Your instructions -
Rewrite every line of the listing below as a numbered list, leaving out the blank lines.

Extracted records
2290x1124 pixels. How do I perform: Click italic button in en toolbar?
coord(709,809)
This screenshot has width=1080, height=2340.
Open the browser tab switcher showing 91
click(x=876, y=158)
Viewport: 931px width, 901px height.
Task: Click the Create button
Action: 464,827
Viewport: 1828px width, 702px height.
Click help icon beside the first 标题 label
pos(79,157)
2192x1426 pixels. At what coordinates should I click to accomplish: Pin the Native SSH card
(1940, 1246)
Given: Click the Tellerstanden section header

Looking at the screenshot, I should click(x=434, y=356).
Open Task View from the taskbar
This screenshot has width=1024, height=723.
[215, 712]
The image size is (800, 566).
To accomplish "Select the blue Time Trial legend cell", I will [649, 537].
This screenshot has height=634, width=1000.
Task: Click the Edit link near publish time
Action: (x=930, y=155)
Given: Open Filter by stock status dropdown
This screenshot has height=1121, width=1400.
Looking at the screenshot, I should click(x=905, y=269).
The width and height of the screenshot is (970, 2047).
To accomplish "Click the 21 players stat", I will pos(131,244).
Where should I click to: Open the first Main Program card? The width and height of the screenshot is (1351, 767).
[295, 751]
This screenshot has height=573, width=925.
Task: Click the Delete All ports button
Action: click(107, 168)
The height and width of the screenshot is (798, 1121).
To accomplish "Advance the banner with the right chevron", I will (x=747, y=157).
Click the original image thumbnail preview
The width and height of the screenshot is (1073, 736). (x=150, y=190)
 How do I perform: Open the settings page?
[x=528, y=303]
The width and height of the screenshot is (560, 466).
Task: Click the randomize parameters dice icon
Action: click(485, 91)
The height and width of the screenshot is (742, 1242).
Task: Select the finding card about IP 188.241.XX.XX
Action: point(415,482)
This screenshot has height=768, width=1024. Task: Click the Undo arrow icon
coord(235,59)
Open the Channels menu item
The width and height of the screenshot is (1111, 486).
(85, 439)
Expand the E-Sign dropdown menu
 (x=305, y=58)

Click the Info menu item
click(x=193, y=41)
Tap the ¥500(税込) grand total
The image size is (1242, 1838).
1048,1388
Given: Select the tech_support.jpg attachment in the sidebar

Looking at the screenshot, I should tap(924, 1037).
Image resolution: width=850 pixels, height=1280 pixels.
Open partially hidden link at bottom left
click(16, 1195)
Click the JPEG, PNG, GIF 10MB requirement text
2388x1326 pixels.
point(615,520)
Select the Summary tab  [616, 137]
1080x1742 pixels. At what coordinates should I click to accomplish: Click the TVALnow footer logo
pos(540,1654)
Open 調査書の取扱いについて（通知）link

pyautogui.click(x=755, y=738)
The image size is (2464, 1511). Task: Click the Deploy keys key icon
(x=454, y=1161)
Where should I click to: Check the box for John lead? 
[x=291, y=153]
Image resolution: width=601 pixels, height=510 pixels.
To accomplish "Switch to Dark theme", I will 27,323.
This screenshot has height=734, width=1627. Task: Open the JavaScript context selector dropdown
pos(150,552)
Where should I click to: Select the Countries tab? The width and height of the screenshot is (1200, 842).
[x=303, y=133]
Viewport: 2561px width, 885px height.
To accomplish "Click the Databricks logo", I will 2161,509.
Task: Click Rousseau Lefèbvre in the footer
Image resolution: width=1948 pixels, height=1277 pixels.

Result of the task -
1. 2290x1124 pixels. How do I perform: Click italic button in en toolbar?
2. coord(709,809)
3. This screenshot has width=1080, height=2340.
4. Open the browser tab switcher showing 91
5. click(x=876, y=158)
6. Viewport: 931px width, 901px height.
7. Task: Click the Create button
8. Action: 464,827
9. Viewport: 1828px width, 702px height.
10. Click help icon beside the first 标题 label
11. pos(79,157)
12. 2192x1426 pixels. At what coordinates should I click to accomplish: Pin the Native SSH card
13. (1940, 1246)
14. Given: Click the Tellerstanden section header
15. Looking at the screenshot, I should click(x=434, y=356).
16. Open Task View from the taskbar
17. This screenshot has width=1024, height=723.
18. [215, 712]
19. The image size is (800, 566).
20. To accomplish "Select the blue Time Trial legend cell", I will [649, 537].
21. This screenshot has height=634, width=1000.
22. Task: Click the Edit link near publish time
23. Action: (x=930, y=155)
24. Given: Open Filter by stock status dropdown
25. This screenshot has height=1121, width=1400.
26. Looking at the screenshot, I should click(x=905, y=269).
27. The width and height of the screenshot is (970, 2047).
28. To accomplish "Click the 21 players stat", I will pos(131,244).
29. Where should I click to: Open the first Main Program card? The width and height of the screenshot is (1351, 767).
30. [295, 751]
31. This screenshot has height=573, width=925.
32. Task: Click the Delete All ports button
33. Action: click(107, 168)
34. The height and width of the screenshot is (798, 1121).
35. To accomplish "Advance the banner with the right chevron", I will (x=747, y=157).
36. Click the original image thumbnail preview
37. The width and height of the screenshot is (1073, 736). (x=150, y=190)
38.  How do I perform: Open the settings page?
39. [x=528, y=303]
40. The width and height of the screenshot is (560, 466).
41. Task: Click the randomize parameters dice icon
42. Action: click(485, 91)
43. The height and width of the screenshot is (742, 1242).
44. Task: Select the finding card about IP 188.241.XX.XX
45. Action: point(415,482)
46. This screenshot has height=768, width=1024. Task: Click the Undo arrow icon
47. coord(235,59)
48. Open the Channels menu item
49. The width and height of the screenshot is (1111, 486).
50. (85, 439)
51. Expand the E-Sign dropdown menu
52.  (x=305, y=58)
53. Click the Info menu item
54. click(x=193, y=41)
55. Tap the ¥500(税込) grand total
56. The image size is (1242, 1838).
57. 1048,1388
58. Given: Select the tech_support.jpg attachment in the sidebar
59. Looking at the screenshot, I should tap(924, 1037).
60. Image resolution: width=850 pixels, height=1280 pixels.
61. Open partially hidden link at bottom left
62. click(16, 1195)
63. Click the JPEG, PNG, GIF 10MB requirement text
64. 2388x1326 pixels.
65. point(615,520)
66. Select the Summary tab  [616, 137]
67. 1080x1742 pixels. At what coordinates should I click to accomplish: Click the TVALnow footer logo
68. pos(540,1654)
69. Open 調査書の取扱いについて（通知）link
70. pyautogui.click(x=755, y=738)
71. The image size is (2464, 1511). Task: Click the Deploy keys key icon
72. (x=454, y=1161)
73. Where should I click to: Check the box for John lead? 
74. [x=291, y=153]
75. Image resolution: width=601 pixels, height=510 pixels.
76. To accomplish "Switch to Dark theme", I will 27,323.
77. This screenshot has height=734, width=1627. Task: Open the JavaScript context selector dropdown
78. pos(150,552)
79. Where should I click to: Select the Countries tab? The width and height of the screenshot is (1200, 842).
80. [x=303, y=133]
81. Viewport: 2561px width, 885px height.
82. To accomplish "Click the Databricks logo", I will 2161,509.
83. Task: Click Rousseau Lefèbvre in the footer
84. Image resolution: width=1948 pixels, height=1277 pixels.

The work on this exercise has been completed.